-- WORK REQUEST --
Go to the line containing "Ankara Hosting (512, 1786)" in the records below and print it and every following line exactly, on through the line containing "Ana Sayfa (278, 236)", then stop.

** ENTRIES PROVIDED follows **

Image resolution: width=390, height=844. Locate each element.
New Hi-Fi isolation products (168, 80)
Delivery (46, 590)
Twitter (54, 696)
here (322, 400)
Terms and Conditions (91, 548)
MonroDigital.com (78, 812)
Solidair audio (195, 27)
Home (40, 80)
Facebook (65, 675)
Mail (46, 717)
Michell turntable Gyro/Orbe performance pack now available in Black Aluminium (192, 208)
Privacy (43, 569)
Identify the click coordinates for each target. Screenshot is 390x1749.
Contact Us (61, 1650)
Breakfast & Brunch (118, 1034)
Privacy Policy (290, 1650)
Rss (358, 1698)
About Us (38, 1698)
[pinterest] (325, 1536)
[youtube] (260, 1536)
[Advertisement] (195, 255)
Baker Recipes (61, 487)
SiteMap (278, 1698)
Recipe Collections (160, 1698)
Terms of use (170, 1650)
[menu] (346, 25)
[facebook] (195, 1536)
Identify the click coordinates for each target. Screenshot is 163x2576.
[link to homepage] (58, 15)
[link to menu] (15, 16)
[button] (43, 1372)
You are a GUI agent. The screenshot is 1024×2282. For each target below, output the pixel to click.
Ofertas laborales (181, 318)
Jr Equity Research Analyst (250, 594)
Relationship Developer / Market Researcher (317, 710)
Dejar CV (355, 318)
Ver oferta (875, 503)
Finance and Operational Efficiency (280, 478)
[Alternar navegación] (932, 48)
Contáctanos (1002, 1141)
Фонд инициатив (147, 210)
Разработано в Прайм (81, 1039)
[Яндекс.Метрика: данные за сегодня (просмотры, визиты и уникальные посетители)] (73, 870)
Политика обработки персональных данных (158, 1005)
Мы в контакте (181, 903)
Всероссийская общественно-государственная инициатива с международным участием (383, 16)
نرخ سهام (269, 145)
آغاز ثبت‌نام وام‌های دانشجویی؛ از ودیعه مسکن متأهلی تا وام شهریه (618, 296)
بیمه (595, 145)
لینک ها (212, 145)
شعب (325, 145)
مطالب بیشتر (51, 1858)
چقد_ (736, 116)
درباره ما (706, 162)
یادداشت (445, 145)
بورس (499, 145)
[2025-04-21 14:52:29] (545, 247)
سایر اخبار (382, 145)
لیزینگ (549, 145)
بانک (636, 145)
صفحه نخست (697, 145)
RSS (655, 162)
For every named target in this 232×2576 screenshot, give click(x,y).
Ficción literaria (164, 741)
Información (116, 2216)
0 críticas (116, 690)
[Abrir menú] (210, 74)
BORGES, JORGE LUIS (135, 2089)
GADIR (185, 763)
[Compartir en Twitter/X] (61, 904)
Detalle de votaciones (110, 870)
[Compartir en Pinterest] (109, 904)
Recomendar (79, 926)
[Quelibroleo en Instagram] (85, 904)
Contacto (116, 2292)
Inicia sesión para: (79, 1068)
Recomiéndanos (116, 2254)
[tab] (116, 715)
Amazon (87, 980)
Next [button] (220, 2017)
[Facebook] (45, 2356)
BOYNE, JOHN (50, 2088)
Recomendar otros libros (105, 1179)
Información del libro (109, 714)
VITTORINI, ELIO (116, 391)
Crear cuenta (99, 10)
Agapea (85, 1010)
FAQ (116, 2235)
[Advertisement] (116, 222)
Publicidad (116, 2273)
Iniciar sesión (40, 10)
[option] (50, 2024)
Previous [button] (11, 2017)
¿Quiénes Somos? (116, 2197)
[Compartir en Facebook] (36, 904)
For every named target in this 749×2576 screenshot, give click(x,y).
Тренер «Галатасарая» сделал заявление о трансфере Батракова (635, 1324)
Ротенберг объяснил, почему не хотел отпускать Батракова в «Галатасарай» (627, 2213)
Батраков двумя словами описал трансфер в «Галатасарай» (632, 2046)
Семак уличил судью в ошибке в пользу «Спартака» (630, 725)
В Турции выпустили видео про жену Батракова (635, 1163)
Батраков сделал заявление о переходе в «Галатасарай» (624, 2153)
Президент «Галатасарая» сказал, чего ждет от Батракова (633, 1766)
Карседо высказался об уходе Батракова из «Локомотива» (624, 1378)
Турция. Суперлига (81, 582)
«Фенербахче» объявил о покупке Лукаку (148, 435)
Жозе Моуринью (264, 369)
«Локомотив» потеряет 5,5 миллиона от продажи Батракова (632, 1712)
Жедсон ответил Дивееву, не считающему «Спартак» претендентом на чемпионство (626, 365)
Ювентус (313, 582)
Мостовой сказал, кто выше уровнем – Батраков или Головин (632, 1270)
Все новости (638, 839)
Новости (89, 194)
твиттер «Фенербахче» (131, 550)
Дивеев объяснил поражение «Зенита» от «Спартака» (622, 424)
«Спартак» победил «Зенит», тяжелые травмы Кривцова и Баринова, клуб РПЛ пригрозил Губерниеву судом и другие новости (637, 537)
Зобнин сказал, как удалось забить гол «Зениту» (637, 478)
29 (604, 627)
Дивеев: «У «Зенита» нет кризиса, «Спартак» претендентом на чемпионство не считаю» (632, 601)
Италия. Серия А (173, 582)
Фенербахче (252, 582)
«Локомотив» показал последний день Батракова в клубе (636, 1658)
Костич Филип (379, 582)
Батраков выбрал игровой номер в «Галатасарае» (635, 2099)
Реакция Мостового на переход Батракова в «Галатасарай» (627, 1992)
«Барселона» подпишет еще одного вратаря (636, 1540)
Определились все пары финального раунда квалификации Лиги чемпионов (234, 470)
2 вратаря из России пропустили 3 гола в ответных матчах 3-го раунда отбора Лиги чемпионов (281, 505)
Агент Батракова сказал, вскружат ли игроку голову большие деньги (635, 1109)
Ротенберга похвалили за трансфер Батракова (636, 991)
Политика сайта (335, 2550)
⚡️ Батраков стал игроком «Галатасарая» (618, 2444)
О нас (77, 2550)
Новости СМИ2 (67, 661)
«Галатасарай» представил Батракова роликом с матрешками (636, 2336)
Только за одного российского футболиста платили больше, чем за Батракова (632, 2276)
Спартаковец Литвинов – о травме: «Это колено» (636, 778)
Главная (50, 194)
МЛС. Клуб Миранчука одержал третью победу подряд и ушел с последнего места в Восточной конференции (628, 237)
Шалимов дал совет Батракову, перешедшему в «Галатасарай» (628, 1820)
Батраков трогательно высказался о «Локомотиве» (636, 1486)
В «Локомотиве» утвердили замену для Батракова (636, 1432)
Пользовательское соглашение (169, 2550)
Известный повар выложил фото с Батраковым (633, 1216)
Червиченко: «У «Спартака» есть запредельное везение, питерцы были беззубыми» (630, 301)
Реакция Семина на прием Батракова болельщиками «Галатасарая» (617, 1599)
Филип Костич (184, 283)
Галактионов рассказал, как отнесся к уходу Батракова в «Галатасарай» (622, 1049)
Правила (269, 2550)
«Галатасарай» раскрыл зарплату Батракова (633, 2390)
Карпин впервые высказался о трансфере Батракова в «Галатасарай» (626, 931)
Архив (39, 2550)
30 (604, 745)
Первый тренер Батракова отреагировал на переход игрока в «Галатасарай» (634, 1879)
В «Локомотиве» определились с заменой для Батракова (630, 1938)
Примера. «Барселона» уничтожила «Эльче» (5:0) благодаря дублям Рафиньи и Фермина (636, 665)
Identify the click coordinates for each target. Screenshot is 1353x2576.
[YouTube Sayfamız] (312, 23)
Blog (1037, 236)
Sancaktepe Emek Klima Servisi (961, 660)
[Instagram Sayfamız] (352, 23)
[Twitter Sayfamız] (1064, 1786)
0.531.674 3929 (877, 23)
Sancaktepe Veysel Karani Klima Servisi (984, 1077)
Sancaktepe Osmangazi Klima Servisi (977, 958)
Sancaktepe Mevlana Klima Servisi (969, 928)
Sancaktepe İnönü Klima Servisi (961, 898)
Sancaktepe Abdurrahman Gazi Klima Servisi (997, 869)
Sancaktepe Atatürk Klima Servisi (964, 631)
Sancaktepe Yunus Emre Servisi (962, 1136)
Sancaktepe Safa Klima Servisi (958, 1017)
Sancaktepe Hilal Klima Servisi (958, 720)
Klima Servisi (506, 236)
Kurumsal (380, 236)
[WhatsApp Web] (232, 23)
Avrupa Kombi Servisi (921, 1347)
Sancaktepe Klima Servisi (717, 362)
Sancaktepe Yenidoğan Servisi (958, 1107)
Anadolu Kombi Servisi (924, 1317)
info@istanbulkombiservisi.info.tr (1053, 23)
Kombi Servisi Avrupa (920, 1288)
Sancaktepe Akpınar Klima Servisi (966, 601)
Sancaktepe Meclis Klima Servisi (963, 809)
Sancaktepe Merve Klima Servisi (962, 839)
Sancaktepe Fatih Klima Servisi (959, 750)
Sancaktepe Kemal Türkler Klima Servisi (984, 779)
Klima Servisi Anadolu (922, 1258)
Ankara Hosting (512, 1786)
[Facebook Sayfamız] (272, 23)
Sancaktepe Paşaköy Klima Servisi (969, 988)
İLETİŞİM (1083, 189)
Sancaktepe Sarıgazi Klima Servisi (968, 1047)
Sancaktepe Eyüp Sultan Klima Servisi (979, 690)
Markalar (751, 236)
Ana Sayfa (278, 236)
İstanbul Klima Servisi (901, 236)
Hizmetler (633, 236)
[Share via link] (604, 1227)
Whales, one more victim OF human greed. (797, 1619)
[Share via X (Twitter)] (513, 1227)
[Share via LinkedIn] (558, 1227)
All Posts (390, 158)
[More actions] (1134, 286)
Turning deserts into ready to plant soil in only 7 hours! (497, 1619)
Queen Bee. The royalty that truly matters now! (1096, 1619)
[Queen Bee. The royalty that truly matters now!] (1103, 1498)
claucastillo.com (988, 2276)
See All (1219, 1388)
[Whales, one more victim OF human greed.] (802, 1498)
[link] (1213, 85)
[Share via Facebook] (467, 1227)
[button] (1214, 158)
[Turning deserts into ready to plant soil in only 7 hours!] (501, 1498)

** End of ENTRIES PROVIDED **

-- EXPECTED OUTPUT --
Ankara Hosting (512, 1786)
[Facebook Sayfamız] (272, 23)
Sancaktepe Paşaköy Klima Servisi (969, 988)
İLETİŞİM (1083, 189)
Sancaktepe Sarıgazi Klima Servisi (968, 1047)
Sancaktepe Eyüp Sultan Klima Servisi (979, 690)
Markalar (751, 236)
Ana Sayfa (278, 236)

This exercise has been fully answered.